While sympatholytic medications often have intolerable side effects, interoceptive interventions may be a safe and well-tolerated modality to improve sympathetic regulation and thereby reduce risk of hypertension and cardiovascular disease.
Recent findings highlight possible underlying mechanisms of improved interoceptive awareness skills and emotion regulation in mindfulness-based interventions for the treatment of physical and mental health conditions.
Acknowledgements
This manuscript was supported by National Institutes of Health (NIH) grants K08-AT009385 (H.Y.W.), R35-HL135779 (J.F.), RO1-NS72211 (J.F.), R21-AT009034 (J.F.), intramural ZIA-DA000635 and ZIA-AA000218 (L.L. – NIDA and NIAAA IRPs), R21-MH103468 (V.N.), R21-DK116029 (V.N.), P01-AT009965 (V.N.), OT2-OD023867 (V.N.), R61-AT010457 (J.P.), R01-HL135183 (J.P.), R33-AT009932 (C.P.), and R01-AT10742 (C.P.), as well as the UCSF Osher Center for Integrative Medicine Bowes Research Fund (H.Y.W.) and Veterans Administration I01CX001065 (J.P.). We thank Dr. Frederike Petschzner (ETH Zurich & University of Zurich) for consultation in the manuscript, and Lauren Brick (NIDA IRP, NIH) for Figure 1 artwork.
Glossary
- Aerobic metabolism
A chemical process that uses oxygen to convert carbohydrates and fats into energy
- Autonomic nervous system (ANS)
A part of the peripheral nervous system that regulates involuntary functions of the body such as heart rate, respiratory rate, and digestion
- Baroreflex
A homeostatic mechanism that helps regulate blood pressure changes through a rapid negative feedback loop
- Discrimination
Localize sensation to a specific channel or organ system and differentiate it from other sensations
- Meta-awareness
A state of deliberate attention to the contents of conscious thought, serving as an appraisal of consciousness awareness
- Monoaminergic systems
A group of systems that use monoamine neurotransmitters, such as serotonin, dopamine, norepinephrine, epinephrine, and/or histamine, to influence processes such as emotion, arousal, and memory
- Motoneuron
Another term for a motor neuron, a type of efferent neuron that conveys motor impulses from the brain or spinal cord to a muscle or gland
- Progressive-Ratio
A schedule of conditioning in which an increase in response is required for the delivery of a reinforcement in successive sessions
- Suprapontine
Above the pons. The pons is part of the brain stem
- Sympatholytic medication
A type of medication that attenuates the downstream effects of postganglionic functioning in organs innervated by the sympathetic nervous system
- Transcutaneous auricular Vagus Nerve Stimulation (taVNS)
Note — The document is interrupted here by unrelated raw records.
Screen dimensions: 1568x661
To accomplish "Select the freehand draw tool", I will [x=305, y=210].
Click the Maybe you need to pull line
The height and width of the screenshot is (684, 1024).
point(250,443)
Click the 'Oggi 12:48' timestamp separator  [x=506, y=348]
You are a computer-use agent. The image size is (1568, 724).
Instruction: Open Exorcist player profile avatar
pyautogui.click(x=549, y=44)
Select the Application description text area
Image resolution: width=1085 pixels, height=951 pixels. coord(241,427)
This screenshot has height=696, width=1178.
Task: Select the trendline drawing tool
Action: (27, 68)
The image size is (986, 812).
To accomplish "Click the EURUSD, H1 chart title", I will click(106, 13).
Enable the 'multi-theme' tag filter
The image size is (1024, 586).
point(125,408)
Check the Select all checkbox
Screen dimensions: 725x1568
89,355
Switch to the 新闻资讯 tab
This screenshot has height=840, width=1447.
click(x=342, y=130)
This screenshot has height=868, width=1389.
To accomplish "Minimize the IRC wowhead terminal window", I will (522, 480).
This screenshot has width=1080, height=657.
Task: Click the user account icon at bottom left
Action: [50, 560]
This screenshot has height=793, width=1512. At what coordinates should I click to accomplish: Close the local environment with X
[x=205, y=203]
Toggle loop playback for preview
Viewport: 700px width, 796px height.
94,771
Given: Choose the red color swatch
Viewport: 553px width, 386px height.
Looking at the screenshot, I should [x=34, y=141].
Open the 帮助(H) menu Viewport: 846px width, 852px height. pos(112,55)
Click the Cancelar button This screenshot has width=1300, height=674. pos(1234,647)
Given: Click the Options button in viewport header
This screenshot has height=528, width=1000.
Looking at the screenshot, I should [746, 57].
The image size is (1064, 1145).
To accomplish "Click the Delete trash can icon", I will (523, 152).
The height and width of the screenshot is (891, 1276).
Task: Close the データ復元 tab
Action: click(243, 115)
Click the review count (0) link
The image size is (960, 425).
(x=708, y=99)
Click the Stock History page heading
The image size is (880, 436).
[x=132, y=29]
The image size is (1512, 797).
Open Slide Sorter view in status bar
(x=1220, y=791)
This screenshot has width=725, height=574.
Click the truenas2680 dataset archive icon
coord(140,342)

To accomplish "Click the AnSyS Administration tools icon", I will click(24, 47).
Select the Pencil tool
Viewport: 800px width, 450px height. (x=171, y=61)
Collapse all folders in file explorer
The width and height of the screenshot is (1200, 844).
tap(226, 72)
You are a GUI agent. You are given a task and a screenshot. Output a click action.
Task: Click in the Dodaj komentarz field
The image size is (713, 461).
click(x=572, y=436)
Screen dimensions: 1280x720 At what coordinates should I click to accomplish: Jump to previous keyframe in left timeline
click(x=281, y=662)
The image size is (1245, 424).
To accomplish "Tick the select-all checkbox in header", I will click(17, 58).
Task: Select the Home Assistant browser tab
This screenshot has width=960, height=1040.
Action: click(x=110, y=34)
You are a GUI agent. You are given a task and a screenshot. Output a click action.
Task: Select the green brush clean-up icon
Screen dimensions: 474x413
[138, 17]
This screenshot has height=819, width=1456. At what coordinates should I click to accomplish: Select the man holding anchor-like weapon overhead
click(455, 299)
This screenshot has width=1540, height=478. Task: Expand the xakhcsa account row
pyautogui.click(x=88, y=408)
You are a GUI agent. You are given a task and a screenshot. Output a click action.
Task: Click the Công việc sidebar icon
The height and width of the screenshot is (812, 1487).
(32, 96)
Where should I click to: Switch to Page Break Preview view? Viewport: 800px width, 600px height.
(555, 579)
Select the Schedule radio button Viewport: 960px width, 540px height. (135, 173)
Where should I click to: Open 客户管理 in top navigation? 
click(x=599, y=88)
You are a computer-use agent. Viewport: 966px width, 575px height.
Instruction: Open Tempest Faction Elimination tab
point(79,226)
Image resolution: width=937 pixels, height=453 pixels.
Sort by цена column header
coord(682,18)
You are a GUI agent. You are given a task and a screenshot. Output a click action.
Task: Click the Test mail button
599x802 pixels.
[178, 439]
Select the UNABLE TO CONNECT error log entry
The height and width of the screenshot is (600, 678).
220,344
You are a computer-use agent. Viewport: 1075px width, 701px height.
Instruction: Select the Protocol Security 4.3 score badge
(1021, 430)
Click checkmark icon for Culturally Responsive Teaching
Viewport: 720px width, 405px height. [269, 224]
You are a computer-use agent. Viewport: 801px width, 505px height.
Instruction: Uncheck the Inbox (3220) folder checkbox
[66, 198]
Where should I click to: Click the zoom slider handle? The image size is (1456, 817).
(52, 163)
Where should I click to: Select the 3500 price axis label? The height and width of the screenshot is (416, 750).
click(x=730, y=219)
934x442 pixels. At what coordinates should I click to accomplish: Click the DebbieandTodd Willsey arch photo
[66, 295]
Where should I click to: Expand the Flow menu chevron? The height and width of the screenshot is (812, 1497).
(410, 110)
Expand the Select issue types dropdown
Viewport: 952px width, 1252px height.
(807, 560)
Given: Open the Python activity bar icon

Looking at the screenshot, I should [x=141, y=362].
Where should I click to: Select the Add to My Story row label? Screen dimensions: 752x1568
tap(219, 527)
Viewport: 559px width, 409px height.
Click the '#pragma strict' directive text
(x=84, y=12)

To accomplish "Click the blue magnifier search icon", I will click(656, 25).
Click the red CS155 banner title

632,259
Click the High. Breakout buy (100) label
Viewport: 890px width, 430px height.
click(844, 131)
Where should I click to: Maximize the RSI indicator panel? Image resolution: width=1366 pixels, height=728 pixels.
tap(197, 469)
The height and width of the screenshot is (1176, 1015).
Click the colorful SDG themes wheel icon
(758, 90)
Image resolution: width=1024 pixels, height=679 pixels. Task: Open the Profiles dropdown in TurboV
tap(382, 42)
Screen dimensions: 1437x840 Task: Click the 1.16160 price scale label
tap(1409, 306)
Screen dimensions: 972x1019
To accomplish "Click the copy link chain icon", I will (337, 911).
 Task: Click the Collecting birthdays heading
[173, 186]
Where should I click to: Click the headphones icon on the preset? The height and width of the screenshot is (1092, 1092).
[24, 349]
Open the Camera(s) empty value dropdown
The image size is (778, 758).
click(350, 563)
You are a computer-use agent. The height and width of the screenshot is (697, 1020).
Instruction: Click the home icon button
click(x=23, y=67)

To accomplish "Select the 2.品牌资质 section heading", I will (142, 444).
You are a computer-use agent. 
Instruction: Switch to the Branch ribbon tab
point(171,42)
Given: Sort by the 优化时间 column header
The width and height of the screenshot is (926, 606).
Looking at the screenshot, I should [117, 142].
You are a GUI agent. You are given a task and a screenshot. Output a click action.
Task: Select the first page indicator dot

a non-invasive form of VNS which uses cutaneous or percutaneous electrodes to electrically stimulate the auricular branch of the vagus nerve at the ear
- Vagus Nerve Stimulation (VNS)
an invasive (surgical) form of neuromodulation that applies electrical stimulation to interoceptive pathways that direct afference from visceral organs to the brain
- Visceroception
A form of interception that is characterized by awareness of bodily signals originating from the viscera: the heart, lungs, stomach, bladder, and other internal organs in the trunk of the body
Footnotes
Disclaimer Statement
L.L. reports honoraria from UK Medical Council on Alcoholism (Editor-in-Chief for Alcohol and Alcoholism) and book royalties from Routledge outside of the submitted work. V.N. is the Consultant and Scientific Advisory Board for Cala Health, Inc. C.P. is the Director of the Center for Mindful Body Awareness (501c3 non-profit). The other authors declare no conflicts of interest.